▸ **DIRECTIONS**:
In the listing, between the lines holding "Where should I click to: Click the birthday" and "[x=134, y=100]", inclusive, swap "birthday cake" for "gift box" and give those lines again with nothing else changed. Leave the pictures out.

▸ **EXERCISE INPUTS**:

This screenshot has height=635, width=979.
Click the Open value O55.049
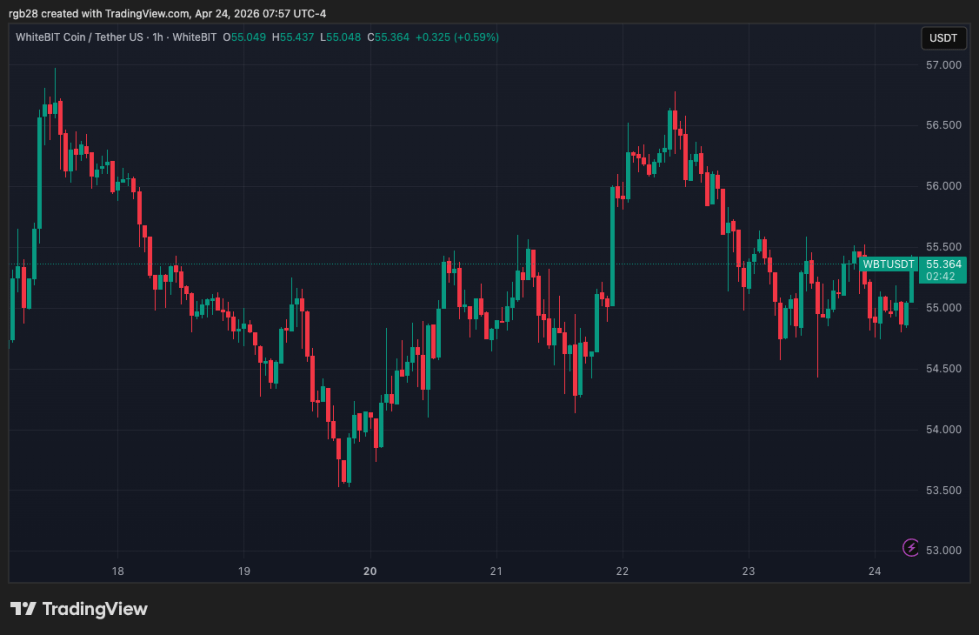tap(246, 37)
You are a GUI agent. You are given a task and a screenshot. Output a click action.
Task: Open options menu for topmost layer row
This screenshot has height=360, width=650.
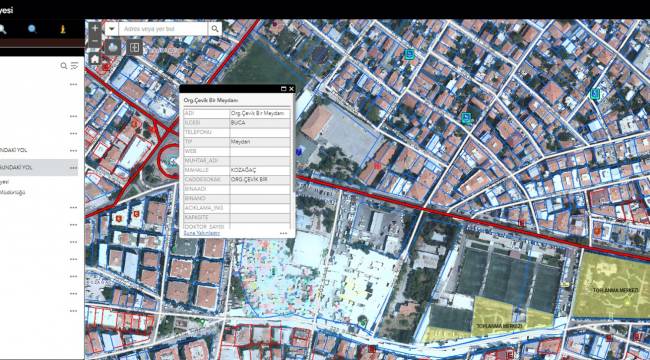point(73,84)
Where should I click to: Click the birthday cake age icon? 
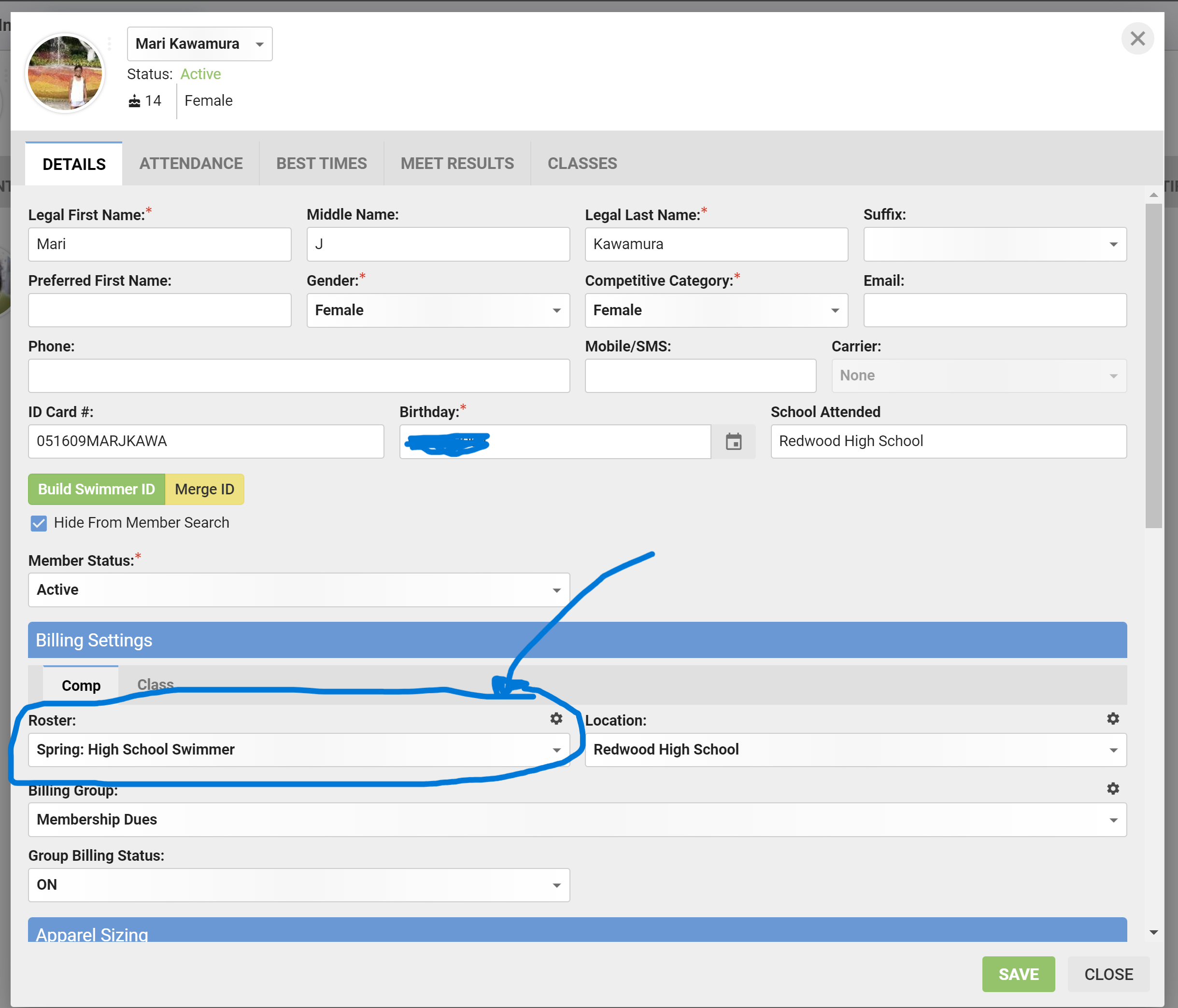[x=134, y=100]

==

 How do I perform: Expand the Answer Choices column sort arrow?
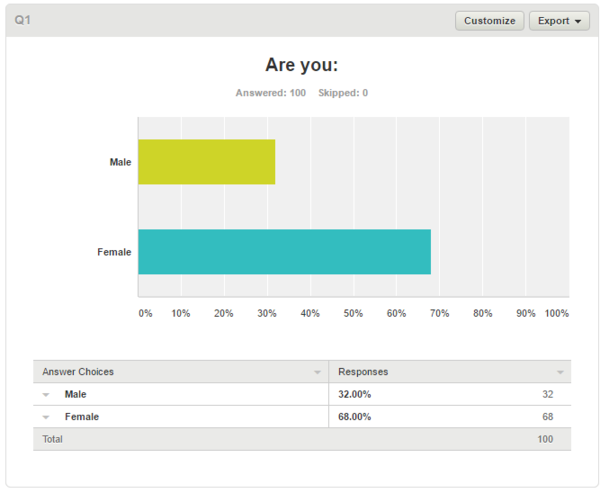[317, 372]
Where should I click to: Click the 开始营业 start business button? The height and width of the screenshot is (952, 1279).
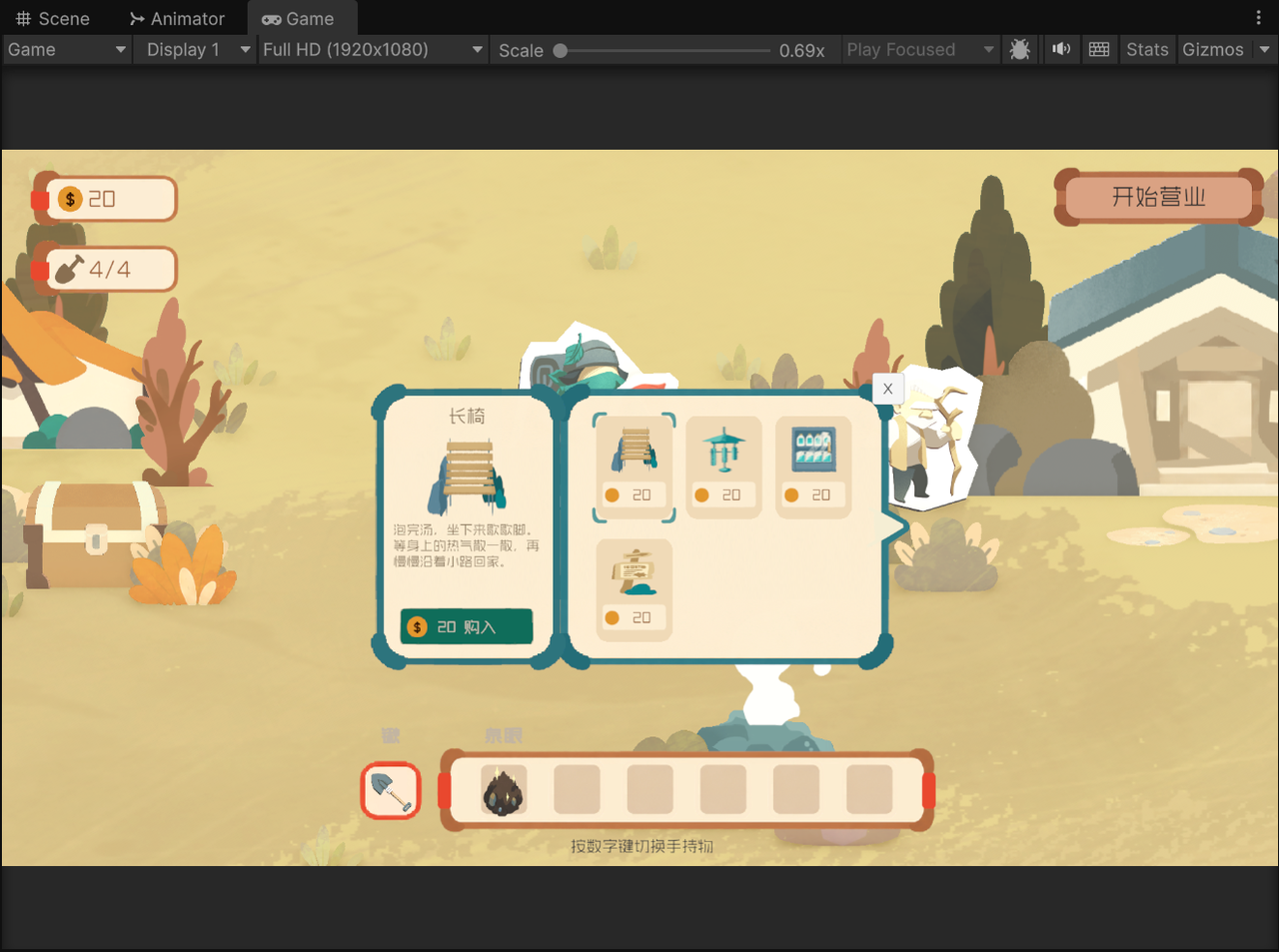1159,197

...

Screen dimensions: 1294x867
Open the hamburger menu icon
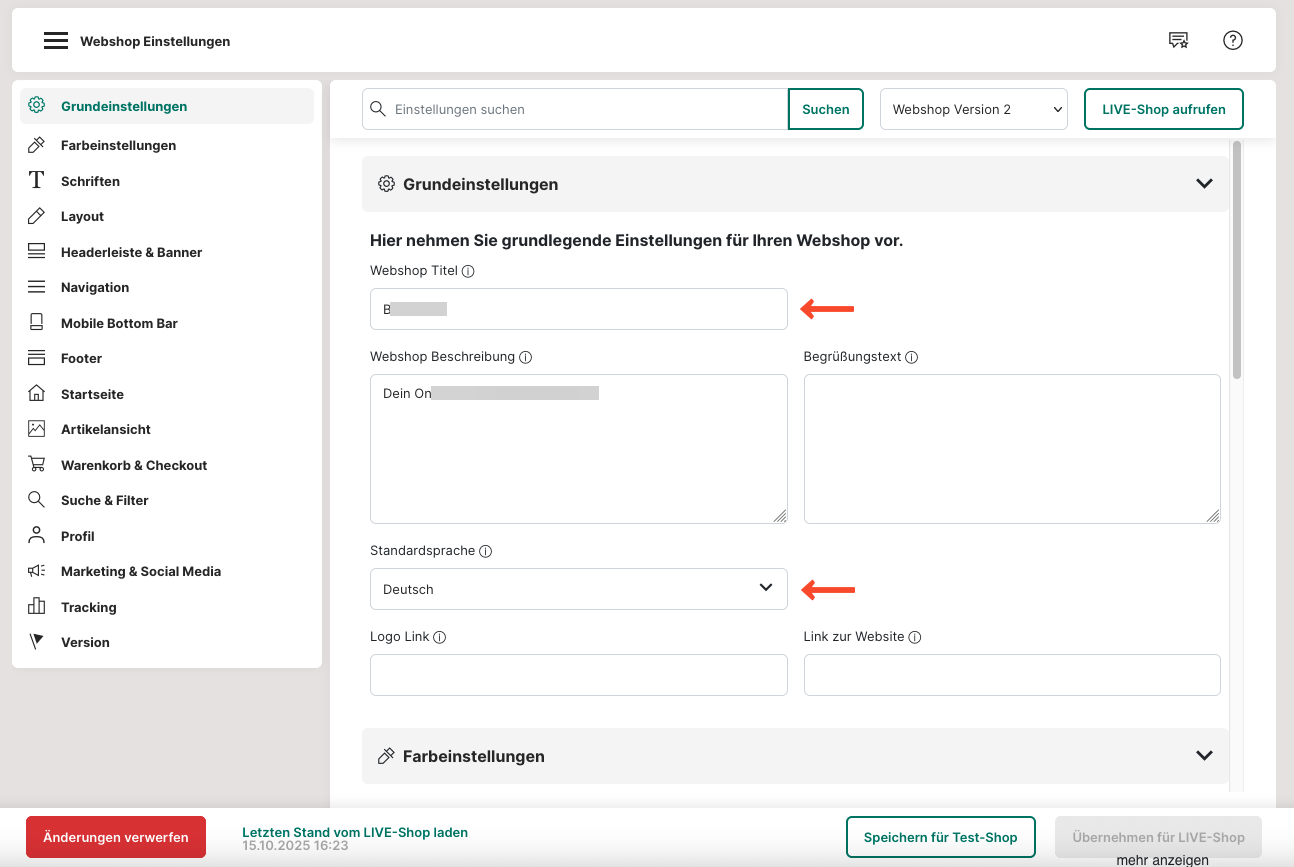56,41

▸ **WRITTEN REPLY**:
Where should I click to: Click the gift box age icon? 
[x=134, y=100]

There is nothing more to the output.